**TASK DETAILS**
Can you rewrite the entries below with every "screenshot" changed to "image", keeping everything else the same and leaving the pictures out?

**INFORMATION SHOWN**
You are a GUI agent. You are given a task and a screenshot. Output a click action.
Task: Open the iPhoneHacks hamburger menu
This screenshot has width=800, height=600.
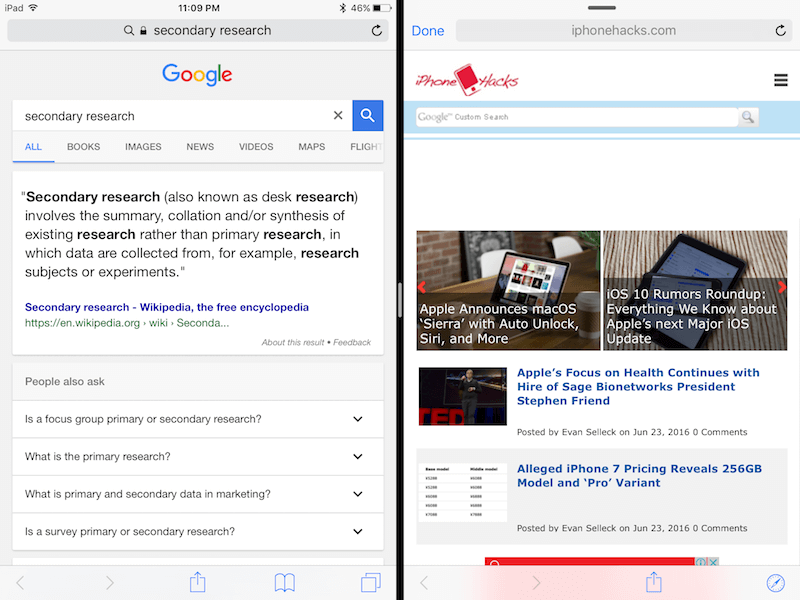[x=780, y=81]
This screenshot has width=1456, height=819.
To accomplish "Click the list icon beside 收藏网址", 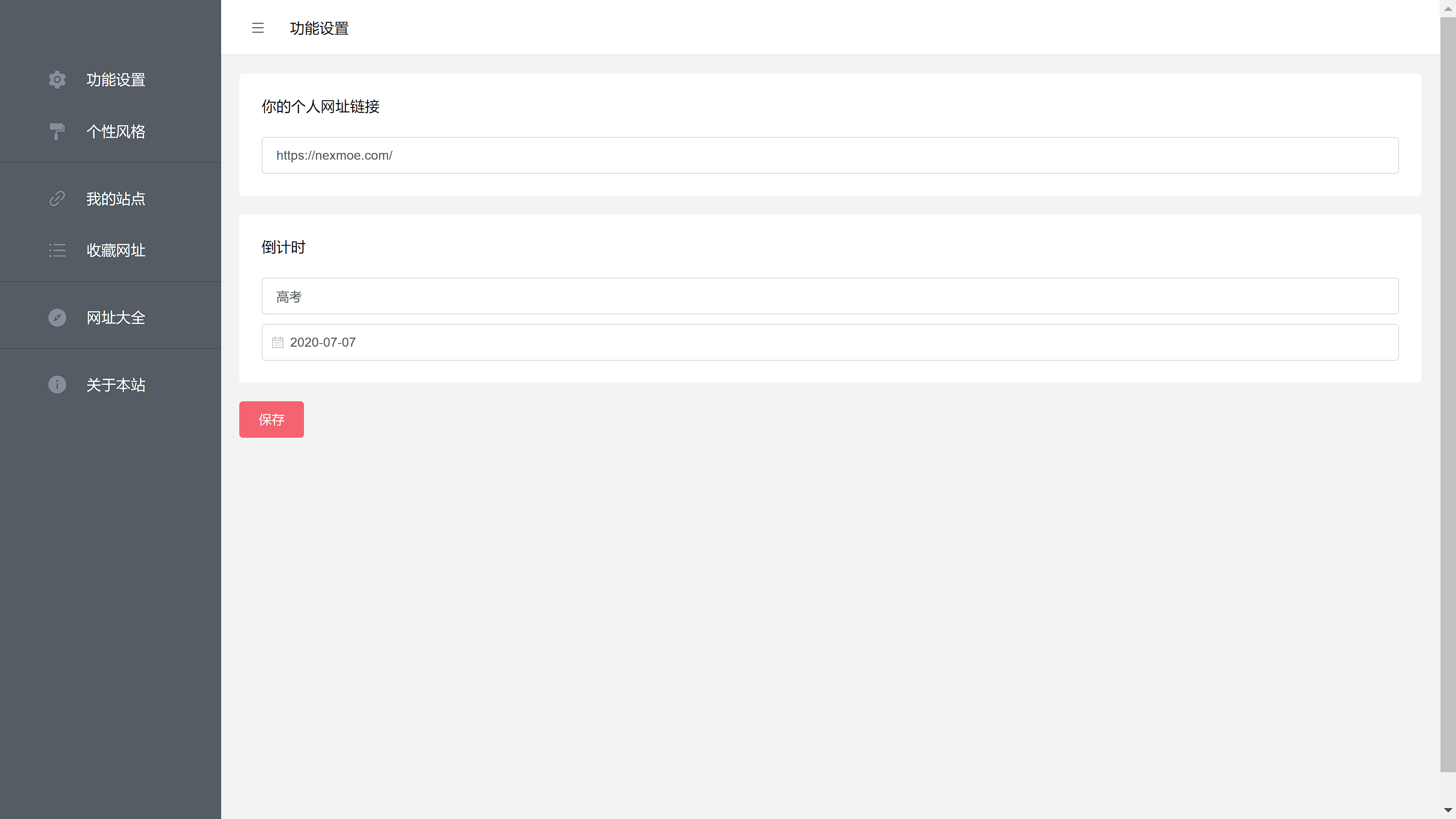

**OUTPUT FOR THIS EXERCISE**
You are a GUI agent. You are given a task and a image. Output a click action.
Task: Open the iPhoneHacks hamburger menu
This image has width=800, height=600.
[x=780, y=81]
This image has width=1456, height=819.
To accomplish "Click the list icon beside 收藏网址", 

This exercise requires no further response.